- **DATA FOR REVIEW**
───
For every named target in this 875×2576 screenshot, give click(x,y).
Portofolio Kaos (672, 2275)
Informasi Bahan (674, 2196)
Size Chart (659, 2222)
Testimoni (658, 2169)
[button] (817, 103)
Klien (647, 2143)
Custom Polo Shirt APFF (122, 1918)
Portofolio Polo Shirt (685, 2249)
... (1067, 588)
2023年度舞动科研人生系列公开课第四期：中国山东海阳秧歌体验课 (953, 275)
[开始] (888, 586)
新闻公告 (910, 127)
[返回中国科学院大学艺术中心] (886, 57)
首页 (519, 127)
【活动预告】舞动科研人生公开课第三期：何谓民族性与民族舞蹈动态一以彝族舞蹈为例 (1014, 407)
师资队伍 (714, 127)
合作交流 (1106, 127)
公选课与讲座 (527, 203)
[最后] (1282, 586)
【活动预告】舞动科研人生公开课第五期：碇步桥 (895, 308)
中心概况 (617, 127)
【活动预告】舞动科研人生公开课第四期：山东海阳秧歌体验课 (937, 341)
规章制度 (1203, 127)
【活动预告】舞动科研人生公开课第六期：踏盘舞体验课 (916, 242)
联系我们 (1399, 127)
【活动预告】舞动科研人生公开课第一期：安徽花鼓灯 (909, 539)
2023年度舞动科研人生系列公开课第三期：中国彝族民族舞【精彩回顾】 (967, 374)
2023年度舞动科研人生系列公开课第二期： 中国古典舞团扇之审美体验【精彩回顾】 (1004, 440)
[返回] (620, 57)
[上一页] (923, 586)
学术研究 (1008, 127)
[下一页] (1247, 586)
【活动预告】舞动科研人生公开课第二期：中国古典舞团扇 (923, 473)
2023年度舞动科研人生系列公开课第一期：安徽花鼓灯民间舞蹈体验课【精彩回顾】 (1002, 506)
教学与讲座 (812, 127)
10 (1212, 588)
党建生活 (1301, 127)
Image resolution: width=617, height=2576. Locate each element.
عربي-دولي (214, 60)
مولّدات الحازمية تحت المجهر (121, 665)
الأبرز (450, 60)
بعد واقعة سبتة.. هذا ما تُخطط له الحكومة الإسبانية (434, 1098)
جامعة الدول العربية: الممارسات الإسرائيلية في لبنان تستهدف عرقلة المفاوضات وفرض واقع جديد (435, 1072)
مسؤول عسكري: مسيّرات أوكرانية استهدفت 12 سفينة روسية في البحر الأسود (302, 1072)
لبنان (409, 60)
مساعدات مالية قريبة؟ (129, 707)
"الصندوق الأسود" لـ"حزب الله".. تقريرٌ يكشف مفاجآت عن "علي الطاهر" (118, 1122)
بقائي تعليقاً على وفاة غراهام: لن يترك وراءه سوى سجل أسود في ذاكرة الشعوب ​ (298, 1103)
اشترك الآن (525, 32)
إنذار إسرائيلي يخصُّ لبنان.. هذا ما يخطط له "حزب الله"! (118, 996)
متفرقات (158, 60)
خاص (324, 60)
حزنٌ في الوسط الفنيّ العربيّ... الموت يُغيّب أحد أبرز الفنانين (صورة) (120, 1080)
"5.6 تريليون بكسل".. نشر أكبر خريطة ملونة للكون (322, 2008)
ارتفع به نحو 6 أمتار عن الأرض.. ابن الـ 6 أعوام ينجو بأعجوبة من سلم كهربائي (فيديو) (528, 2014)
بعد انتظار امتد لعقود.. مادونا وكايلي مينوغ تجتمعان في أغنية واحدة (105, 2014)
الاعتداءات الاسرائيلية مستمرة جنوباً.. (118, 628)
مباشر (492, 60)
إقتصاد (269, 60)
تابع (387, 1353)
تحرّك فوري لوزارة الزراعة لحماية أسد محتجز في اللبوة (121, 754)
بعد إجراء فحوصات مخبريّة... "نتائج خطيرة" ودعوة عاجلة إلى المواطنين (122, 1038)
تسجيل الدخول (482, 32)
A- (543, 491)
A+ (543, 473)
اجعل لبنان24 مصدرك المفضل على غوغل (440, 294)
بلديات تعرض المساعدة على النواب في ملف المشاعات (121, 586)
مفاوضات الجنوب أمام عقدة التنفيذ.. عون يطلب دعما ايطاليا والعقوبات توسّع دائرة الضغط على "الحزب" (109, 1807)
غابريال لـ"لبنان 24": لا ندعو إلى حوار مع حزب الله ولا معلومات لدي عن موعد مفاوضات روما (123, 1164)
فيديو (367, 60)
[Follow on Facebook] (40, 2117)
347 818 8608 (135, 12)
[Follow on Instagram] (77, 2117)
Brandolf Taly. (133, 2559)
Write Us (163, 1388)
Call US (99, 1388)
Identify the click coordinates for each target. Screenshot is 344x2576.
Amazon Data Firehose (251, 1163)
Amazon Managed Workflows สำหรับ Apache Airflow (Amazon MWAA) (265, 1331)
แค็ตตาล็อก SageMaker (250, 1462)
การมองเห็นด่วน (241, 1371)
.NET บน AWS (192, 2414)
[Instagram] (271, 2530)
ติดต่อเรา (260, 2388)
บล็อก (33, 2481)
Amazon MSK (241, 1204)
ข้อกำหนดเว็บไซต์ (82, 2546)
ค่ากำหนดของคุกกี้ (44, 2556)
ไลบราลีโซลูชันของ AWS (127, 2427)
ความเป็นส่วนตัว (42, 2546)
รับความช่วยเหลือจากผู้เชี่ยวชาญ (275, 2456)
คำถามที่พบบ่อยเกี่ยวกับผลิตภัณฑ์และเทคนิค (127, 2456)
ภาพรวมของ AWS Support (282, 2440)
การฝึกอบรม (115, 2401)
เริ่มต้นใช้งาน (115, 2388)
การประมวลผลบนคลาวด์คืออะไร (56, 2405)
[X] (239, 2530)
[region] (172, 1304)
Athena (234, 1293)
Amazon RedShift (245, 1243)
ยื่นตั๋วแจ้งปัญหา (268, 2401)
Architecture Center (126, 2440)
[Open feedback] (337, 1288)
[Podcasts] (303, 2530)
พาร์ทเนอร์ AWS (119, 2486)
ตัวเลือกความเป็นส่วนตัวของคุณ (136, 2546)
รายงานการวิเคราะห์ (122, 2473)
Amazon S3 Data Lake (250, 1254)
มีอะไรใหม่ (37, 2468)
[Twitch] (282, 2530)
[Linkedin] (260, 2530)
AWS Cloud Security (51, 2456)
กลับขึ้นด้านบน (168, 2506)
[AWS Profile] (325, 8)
───
- **THE TASK**
Print only what lies in the material above starting at the line with "للكون (322, 2008)" and ending at the line with "تحرّك فوري لوزارة", every line exactly as given.

- **FINISHED EXERCISE**
"5.6 تريليون بكسل".. نشر أكبر خريطة ملونة للكون (322, 2008)
ارتفع به نحو 6 أمتار عن الأرض.. ابن الـ 6 أعوام ينجو بأعجوبة من سلم كهربائي (فيديو) (528, 2014)
بعد انتظار امتد لعقود.. مادونا وكايلي مينوغ تجتمعان في أغنية واحدة (105, 2014)
الاعتداءات الاسرائيلية مستمرة جنوباً.. (118, 628)
مباشر (492, 60)
إقتصاد (269, 60)
تابع (387, 1353)
تحرّك فوري لوزارة الزراعة لحماية أسد محتجز في اللبوة (121, 754)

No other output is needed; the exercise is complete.